▸ **WORK INSTRUCTION**
The expected answer comprises all lines from the entries that contain the string "agent".

Saved entries

---

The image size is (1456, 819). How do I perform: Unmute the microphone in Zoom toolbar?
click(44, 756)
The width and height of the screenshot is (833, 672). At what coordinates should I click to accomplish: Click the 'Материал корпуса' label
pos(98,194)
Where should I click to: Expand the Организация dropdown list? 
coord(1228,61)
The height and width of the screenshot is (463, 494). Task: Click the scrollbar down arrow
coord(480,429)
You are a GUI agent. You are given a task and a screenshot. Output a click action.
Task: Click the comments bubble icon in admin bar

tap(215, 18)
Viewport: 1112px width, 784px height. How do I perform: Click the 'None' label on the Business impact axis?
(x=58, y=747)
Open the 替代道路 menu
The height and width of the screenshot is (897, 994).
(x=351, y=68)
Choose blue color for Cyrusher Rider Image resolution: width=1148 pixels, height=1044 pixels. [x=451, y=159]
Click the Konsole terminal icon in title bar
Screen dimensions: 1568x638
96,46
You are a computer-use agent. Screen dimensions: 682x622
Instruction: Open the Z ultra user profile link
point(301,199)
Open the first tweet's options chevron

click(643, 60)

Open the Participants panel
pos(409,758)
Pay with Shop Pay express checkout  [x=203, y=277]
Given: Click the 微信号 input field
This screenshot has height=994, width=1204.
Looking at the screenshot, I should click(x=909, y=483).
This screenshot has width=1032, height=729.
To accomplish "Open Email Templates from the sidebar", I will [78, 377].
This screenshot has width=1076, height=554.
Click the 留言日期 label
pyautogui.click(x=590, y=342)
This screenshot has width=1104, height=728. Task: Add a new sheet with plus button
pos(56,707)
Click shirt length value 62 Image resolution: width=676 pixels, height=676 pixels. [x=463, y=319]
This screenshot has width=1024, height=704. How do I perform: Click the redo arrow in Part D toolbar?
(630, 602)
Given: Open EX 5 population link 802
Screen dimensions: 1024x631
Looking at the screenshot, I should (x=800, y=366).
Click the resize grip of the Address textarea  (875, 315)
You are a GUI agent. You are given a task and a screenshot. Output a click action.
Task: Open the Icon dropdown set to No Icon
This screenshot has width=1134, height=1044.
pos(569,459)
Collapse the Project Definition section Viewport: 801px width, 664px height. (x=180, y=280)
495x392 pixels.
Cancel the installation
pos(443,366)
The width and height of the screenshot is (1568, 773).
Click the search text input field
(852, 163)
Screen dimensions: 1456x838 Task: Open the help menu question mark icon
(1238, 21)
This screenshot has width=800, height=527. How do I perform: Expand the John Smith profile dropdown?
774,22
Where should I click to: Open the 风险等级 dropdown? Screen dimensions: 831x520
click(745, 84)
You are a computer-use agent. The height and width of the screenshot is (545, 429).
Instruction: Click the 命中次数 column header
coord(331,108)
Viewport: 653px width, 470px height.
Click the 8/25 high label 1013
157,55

---

▸ **WRITTEN ANSWER**
You are a GUI agent. You are given a task and a screenshot. Output a click action.
You are a computer-use agent. Screen dimensions: 682x622
You are a GUI agent. You are given a task and a screenshot. Output a click action.
You are a computer-use agent. The height and width of the screenshot is (545, 429).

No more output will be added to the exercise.